Selama ini ilmuwan meyakini manusia modern mulai muncul di Afrika sekitar 200.000 dan 100.000 tahun lalu. Nenek moyang kita—manusia modern— meninggalkan Afrika 60.000 tahun yang lalu dan bermigrasi ke segala penjuru dunia sekaligus menggantikan spesies manusia lain yang telah meninggalkan Afrika sebelumnya termasuk Neanderthal.
Kemudian, sekitar 25.000 tahun yang lalu, Neanderthal menghilang dan punah dari daratan Eropa karena diduga terjadi perubahan iklim yang drastis dan kesulitan mencari sumber-sumber makanan. Namun, ada juga Neanderthal yang bisa bertahan hidup karena melakukan persilangan dengan manusia modern. Hasil studi terbaru ini ternyata bukan yang pertama kalinya.
Sebelumnya, Erik Trinkaus dari Washington University di St. Louis, AS, telah memiliki dugaan yang sama setelah membandingkan fosil tulang Neanderthal dan manusia modern.
Temuan studi terbaru itu, kata Trinkaus, cocok dengan hasil temuannya.
”Setidaknya di daratan Eropa, populasi Neanderthal dan manusia modern memang bercampur,” ujarnya.
Manusia modern awal dan Neanderthal adalah dua cabang dari pohon keluarga manusia yang dibedakan dari pola anatominya. Meskipun manusia modern dan Neanderthal adalah dua spesies yang berbeda. Trinkaus yakin keduanya masih bisa melakukan persilangan dan menghasilkan keturunan.

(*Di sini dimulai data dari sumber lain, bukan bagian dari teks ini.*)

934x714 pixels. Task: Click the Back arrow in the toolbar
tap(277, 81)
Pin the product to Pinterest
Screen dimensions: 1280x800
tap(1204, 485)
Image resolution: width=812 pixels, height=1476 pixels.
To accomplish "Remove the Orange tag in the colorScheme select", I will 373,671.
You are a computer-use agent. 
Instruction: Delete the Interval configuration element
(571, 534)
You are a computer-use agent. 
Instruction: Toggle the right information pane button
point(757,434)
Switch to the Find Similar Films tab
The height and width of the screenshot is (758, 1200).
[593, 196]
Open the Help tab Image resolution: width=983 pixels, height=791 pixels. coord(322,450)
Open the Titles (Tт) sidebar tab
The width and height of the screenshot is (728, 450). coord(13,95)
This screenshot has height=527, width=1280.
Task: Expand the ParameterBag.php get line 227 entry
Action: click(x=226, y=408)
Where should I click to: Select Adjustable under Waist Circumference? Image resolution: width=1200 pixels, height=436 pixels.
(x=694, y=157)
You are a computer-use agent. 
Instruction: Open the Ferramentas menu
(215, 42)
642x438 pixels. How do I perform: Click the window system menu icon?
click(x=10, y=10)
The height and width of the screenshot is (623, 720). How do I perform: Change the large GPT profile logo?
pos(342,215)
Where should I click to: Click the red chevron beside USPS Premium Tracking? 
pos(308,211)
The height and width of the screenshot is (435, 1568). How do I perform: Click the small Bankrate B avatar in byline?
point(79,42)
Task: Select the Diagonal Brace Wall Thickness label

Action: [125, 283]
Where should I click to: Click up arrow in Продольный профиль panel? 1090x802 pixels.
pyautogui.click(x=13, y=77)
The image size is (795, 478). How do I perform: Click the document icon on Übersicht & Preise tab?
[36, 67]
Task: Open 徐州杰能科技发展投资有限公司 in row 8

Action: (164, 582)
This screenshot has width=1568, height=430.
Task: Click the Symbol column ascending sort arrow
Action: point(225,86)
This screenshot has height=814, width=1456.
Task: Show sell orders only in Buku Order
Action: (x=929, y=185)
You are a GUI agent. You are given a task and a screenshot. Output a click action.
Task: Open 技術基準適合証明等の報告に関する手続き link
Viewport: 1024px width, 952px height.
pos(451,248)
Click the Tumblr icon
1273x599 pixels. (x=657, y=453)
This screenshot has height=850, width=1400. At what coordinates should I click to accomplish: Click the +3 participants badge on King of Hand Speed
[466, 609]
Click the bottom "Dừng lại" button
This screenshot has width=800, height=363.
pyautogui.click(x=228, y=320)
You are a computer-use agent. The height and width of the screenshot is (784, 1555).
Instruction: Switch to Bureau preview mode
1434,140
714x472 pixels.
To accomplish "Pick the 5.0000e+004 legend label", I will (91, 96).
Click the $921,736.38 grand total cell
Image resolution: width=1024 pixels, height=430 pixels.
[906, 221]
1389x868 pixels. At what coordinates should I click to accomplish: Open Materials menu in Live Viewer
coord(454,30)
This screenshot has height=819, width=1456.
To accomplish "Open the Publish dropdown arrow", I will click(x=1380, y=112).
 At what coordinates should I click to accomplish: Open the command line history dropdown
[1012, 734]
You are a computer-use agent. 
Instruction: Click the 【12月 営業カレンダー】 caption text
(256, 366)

Namun, kalangan antropolog sampai saat ini belum dapat memastikan seberapa lama sebenarnya manusia modern awal dan Neanderthal hidup bersama-sama, berdampingan.
Yang juga masih menjadi misteri adalah mengapa spesies Neanderthal bisa punah sementara manusia modern, seperti kita, bisa bertahan hidup sampai saat ini. Misteri antropologis ini membutuhkan jawaban.